Chapter 3
3
I t was happening again.
Everywhere I looked, couples were kissing or holding hands or cuddling up on benches. Again, I had to wriggle my way between couples who thought it was appropriate to be so affectionate out in the wild.
Not that blame could truly be assigned to them. Yet again, there had been a love potion outbreak, and I still didn't know how it had happened.
Ever since last Monday's first attack, I had been trying to determine the cause. How could someone administer a love potion to everyone? Even professors were affected—I saw things I never wanted to see from individuals I looked up to academically.
The Love Potion was only effective if ingested. It was bright pink and tasted distinctly like strawberries and pound cake—delicious and unmistakable. If slipped into the dining hall's beverages or even food, it would be incredibly noticeable.
So, how? How was the perpetrator slipping this into the diet of everyone on campus? Aside from me, obviously, because I hadn't had the pleasure of tasting a strawberry pound cake in any of my drinks.
I drank the same water as everyone else and ate the same foods, yet I didn't even feel the slight buzz of the potion.

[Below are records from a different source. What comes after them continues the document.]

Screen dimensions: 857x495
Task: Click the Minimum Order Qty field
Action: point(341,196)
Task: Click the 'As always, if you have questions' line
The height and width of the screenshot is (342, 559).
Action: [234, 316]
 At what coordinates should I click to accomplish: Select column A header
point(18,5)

When I was still an undergrad, I had many elective options that I could choose from just to meet credit requirements. Each year, I would take whatever potion classes were available. In my second year, our professor allowed us to brew and consume a love potion so we could experience it for ourselves. Of course, we all had to sign a written consent form and agree to take it once in a safe place, away from whatever individual we were possibly going to be inclined to, well, kiss . For research purposes, I agreed to take it and locked myself in my room so no one would find out I had a serious crush on one of the football players at the university. The potion was rich but obvious. There was no way I could ever take it again without immediately knowing.
I hurried to the library to continue my search for answers, desperate to get away from all the canoodling couples out in the open. It was across campus from the dining hall I'd just left, and I nearly broke out into a run to get away from the chaos.

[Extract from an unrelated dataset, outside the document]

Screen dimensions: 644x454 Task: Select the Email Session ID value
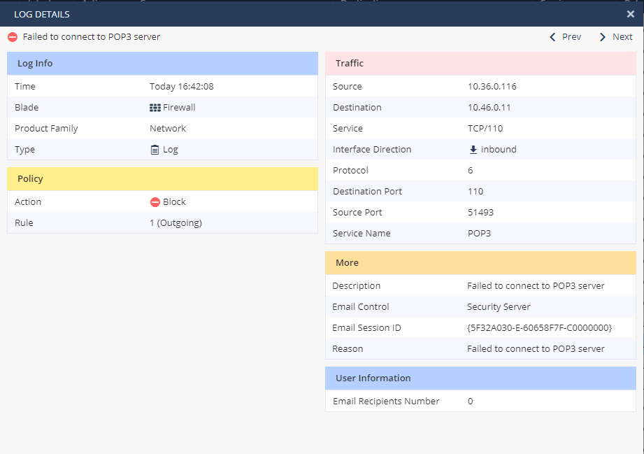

Was there no one in this school at all who had a crush on me? Not even a slight one? I was glad the love potion—thanks to my glorious self-control and ambition—did not affect me, but seriously? No one had even a bit of an infatuation with me?
I scoffed at myself for caring about such a thing as I dodged a couple running across the courtyard hand-in-hand. The last thing I needed right now was for some sorry fellow to come running to express his love for me. I needed to focus on finding a solution to this problem, because it had already caused the cancellation of one of my classes today. Not to mention, the dining hall, where I had to grab my food and run out to avoid being knocked over by blind love, was utter chaos.
Finally, I made it to the library and shoved the heavy doors open. For one oblivious moment, I thought I was in the clear. This place had always been my sanctuary, and I needed it to remain so.
"Miss Jacobs! Mister Smith! Get off that display this instant!" shouted the poor librarian, Mrs. Ellington, at a couple perched on top of a wizarding history display. She waddled from the circulation desk to where they were, for lack of a better word, roughhousing against the display I knew she'd worked hard on. I'd watched her meticulously place history books in a tabletop formation and use spells to create a changing array of books in the shapes of former great wizards and witches. But the display was already destroyed as Anna Jacobs and Galan Smith moved a little too fast in their desperation to kiss one another. They'd knocked the entire table over, ruining the magic that held the display together. It would have perhaps made me laugh under different circumstances, but Mrs. Ellington's distress kept my face stoic.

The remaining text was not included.